Exercise: Write out again the lines from the line with "Given: Click the message text input field" up to and including the line with "Instruction: Select the", exactly as they stand below, and skip any picture.

Material to process:
■ ■ ■ ■ ■ ■ ■

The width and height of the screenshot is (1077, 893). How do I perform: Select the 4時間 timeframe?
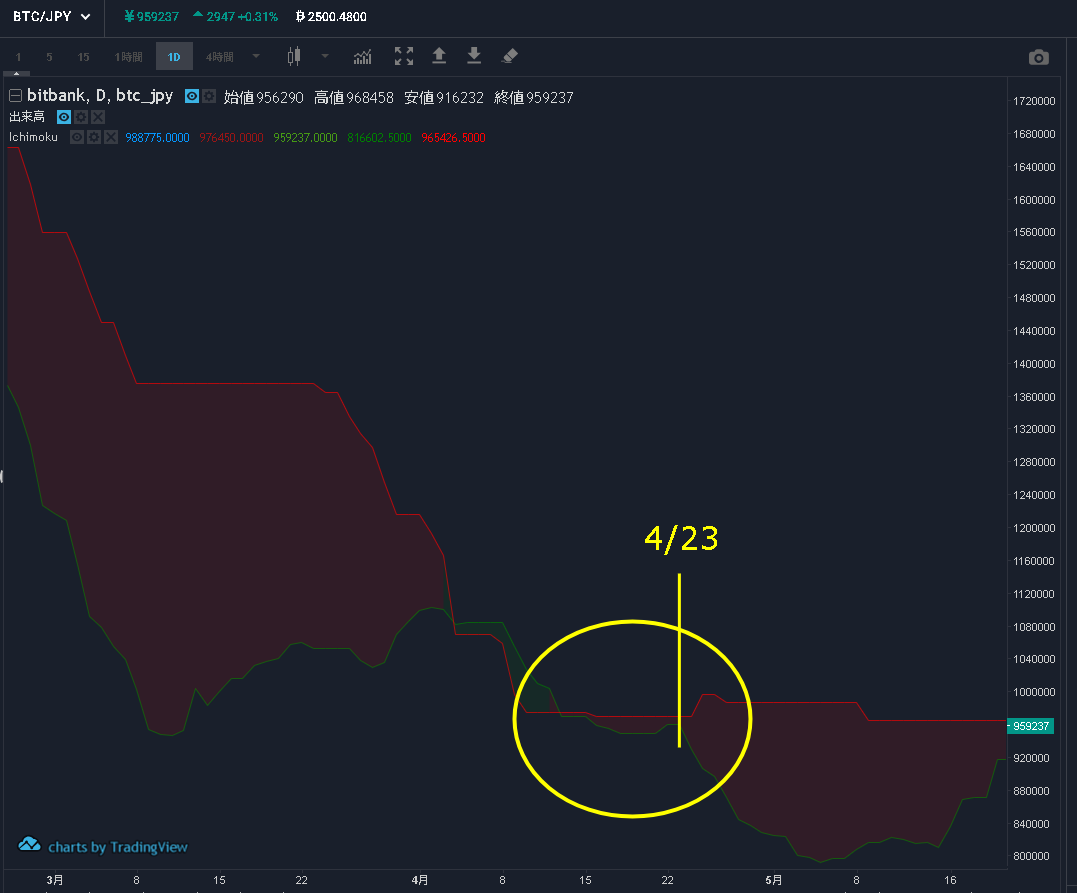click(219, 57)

■ ■ ■ ■ ■ ■ ■

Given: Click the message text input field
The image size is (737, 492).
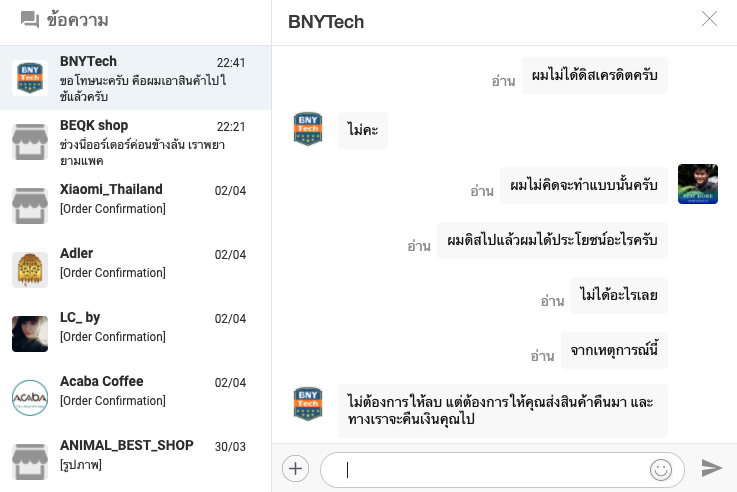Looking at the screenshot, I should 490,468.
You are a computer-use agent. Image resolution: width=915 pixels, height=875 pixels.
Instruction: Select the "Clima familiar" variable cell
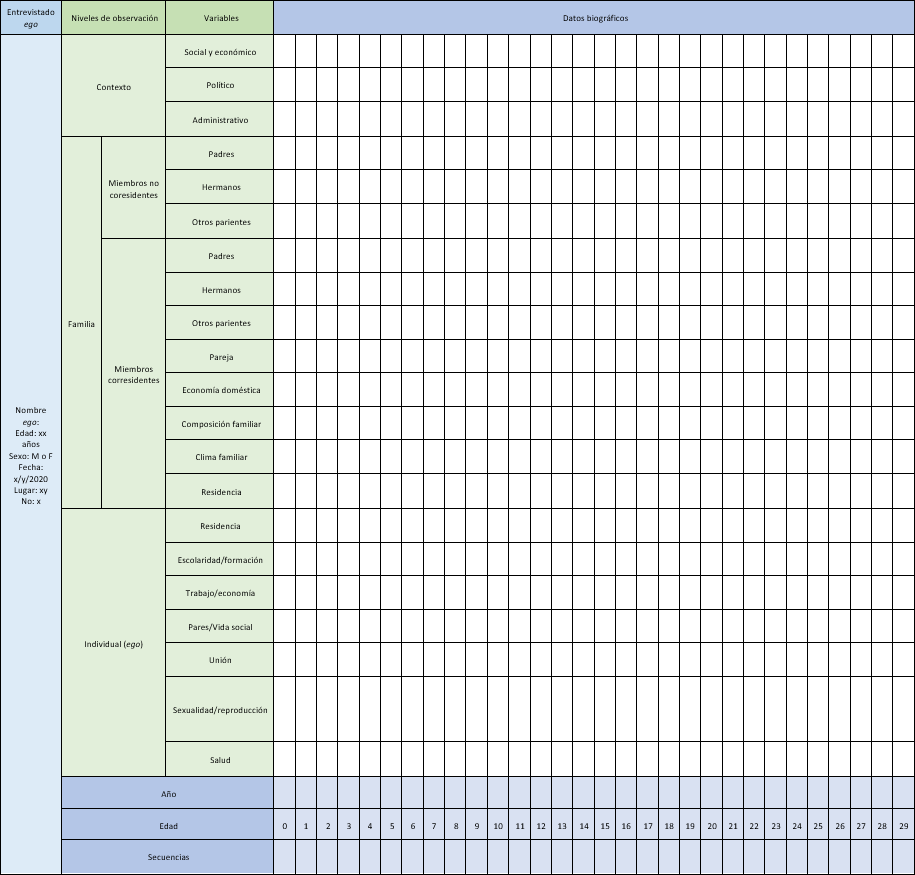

■ ■ ■ ■ ■ ■ ■

Task response:
Given: Click the message text input field
The image size is (737, 492).
Looking at the screenshot, I should 490,468.
You are a computer-use agent. Image resolution: width=915 pixels, height=875 pixels.
Instruction: Select the "Clima familiar" variable cell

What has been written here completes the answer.